Busto Arsizio, Castiglioni: “Lotta alla mafia nel nostro programma”

Tra i primi punti del candidato sindaco del centrosinistra la restituzione alla collettività dei beni confiscati

23 aprile 2016
Guarda anche: Busto ArsizioElezioni comunali 2016
castiglioni busto

“Firmeremo e aderiremo alla Carta di Avviso Pubblico, il codice etico per la buona politica”: così il candidato sindaco Gianluca Castiglioni ha chiuso l’incontro di ieri, 22 aprile, a Villa Calcaterra sul tema della legalità e della lotta alla mafia che ha visto come relatori Roberto Nicolini, collaboratore dell’Osservatorio sulla criminalità organizzata – Cross dell’Università degli Studi di Milano, Francesco Terragno, componente e socio fondatore di MafiaMaps, e Lucrezia Ricchiuti, senatrice PD in Commissione parlamentare antimafia. 

Tra i diversi spunti di riflessione e la necessità di portare a Busto Arsizio la lotta alla mafia all’interno del Consiglio comunale, uno dei temi affrontati è stato quello dei beni confiscati. Sono sette quelli presenti a Busto Arsizio. “Come nuova amministrazione alla guida della nostra città tra i primi punti ci sarà quello di restituire alla collettività quello che la criminalità organizzata le ha tolto, mettendo subito all’ordine del giorno il riutilizzo sociale dei beni confiscati alla mafia” commenta il candidato sindaco. Primo bene dell’elenco è quello di via Quintino Sella sul quale, così come ribadito da un’esponente di Libera presente ieri sera, l’Agenzia Nazionale dei Beni Confiscati ha già manifestato interesse di consegna nella mani del Comune, pur senza ricevere risposta.

“Il 5 giugno abbiamo la possibilità di scegliere.
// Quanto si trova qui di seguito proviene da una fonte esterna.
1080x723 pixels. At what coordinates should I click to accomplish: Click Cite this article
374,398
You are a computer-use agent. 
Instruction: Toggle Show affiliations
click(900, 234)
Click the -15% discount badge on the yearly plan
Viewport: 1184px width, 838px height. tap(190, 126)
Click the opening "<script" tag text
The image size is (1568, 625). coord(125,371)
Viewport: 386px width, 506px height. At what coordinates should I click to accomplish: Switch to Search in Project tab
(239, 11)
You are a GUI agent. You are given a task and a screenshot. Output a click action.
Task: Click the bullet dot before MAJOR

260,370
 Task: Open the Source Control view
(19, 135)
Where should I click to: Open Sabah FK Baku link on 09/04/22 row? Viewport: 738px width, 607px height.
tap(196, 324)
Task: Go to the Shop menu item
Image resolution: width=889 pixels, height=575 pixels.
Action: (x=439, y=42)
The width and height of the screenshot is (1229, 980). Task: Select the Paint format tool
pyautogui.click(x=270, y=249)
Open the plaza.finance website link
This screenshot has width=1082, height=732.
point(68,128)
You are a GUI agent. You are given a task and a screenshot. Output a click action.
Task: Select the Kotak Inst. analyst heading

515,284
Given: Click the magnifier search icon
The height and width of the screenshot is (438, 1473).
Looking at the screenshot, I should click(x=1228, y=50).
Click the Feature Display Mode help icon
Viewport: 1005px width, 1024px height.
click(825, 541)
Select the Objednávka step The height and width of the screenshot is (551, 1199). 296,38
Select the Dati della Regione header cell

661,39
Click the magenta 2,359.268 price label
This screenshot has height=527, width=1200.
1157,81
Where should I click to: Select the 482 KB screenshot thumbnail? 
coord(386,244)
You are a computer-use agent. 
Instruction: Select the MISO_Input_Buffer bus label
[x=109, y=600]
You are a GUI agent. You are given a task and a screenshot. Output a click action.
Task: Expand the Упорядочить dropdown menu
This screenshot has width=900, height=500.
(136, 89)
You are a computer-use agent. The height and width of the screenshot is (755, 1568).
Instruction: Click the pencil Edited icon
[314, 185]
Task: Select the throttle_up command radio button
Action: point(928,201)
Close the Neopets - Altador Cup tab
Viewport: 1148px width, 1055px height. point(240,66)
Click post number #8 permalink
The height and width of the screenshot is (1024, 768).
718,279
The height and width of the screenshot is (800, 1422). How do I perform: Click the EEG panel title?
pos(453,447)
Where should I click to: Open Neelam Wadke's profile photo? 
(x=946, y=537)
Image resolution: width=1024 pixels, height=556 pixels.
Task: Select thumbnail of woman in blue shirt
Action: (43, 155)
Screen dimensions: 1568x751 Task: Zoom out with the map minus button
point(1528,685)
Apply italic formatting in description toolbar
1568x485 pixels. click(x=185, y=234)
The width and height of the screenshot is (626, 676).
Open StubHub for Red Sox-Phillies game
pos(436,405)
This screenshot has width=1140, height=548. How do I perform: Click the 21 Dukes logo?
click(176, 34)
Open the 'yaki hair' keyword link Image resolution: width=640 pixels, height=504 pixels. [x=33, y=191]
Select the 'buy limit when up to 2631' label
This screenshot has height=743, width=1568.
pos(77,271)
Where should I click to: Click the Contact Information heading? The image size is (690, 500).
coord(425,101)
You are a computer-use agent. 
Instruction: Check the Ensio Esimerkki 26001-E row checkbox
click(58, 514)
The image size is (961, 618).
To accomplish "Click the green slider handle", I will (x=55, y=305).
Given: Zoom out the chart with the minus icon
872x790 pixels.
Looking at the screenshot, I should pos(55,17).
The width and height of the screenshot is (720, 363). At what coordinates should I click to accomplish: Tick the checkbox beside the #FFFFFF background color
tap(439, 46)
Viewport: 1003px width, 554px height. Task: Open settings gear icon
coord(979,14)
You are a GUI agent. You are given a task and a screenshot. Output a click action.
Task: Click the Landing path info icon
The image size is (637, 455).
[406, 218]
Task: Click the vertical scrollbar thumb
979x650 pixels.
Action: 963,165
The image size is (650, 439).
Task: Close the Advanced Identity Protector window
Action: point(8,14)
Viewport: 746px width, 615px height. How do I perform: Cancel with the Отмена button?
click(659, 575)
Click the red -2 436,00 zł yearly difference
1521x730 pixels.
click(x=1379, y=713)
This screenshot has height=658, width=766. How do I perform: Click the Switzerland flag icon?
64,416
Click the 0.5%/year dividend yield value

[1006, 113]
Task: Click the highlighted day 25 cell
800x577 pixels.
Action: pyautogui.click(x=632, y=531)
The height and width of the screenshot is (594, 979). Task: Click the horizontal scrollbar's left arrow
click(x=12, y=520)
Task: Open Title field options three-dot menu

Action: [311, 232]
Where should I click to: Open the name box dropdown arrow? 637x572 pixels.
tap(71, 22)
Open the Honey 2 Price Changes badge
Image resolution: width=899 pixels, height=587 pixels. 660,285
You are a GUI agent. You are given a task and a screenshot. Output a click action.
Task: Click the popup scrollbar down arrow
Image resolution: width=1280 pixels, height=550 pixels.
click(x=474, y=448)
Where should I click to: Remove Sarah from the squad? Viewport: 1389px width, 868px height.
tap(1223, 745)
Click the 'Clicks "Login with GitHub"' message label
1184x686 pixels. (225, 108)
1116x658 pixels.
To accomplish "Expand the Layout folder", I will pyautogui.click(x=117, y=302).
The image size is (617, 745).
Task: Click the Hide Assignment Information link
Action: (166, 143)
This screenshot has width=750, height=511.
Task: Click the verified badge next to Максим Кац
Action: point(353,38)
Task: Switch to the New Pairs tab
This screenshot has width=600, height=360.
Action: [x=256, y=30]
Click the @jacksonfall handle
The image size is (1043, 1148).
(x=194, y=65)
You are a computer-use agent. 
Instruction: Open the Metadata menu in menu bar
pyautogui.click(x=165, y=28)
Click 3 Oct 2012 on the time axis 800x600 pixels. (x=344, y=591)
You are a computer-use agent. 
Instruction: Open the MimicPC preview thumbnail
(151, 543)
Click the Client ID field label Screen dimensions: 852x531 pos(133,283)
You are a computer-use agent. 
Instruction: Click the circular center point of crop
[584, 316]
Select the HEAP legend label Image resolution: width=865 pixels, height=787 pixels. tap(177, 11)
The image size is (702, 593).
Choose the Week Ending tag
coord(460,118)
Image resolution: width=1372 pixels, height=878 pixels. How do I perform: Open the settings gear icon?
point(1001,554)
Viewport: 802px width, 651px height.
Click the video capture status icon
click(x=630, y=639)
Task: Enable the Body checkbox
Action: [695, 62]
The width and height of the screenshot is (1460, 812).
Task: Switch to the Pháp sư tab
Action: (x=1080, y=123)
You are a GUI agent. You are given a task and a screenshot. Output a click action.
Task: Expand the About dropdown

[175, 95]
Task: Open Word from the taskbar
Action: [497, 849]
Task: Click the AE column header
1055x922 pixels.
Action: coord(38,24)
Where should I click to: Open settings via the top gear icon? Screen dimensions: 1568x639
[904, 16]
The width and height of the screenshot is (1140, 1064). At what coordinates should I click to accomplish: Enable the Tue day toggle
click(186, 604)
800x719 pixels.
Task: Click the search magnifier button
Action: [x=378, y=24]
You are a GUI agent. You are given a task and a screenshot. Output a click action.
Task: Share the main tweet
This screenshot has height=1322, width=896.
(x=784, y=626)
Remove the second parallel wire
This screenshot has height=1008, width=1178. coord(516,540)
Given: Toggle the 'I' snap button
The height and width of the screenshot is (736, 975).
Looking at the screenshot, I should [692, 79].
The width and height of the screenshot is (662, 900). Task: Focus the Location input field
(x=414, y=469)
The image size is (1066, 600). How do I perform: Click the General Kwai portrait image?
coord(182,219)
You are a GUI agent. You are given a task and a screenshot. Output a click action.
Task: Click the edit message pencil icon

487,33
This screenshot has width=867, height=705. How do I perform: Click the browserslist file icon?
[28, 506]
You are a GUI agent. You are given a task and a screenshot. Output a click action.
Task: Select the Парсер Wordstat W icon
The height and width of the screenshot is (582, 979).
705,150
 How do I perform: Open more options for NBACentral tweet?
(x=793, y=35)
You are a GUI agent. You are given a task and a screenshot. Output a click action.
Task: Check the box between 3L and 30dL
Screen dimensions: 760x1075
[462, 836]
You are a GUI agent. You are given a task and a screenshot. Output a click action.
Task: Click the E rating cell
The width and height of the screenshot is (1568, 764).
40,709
Da un lato la continuità di un’amministrazione che ha bocciato il Codice etico che tutela trasparenza e anticorruzione e che non ha mai dimostrato una vera e concreta volontà di sostenere la lotta a tutte le mafie purtroppo presenti in città, dall’altro Gianluca Castiglioni, con cui mi candido Consigliere comunale, e con il quale siamo più che in linea sull’importanza da dare al contrasto ad ogni tipo di infiltrazione criminale, mafiosa o corruttiva che sia. Continuiamo insieme a mettere tutto il nostro #massimoimpegno in favore della legalità” dichiara Massimo Brugnone, giovane candidato consigliere nelle fila del Partito democratico.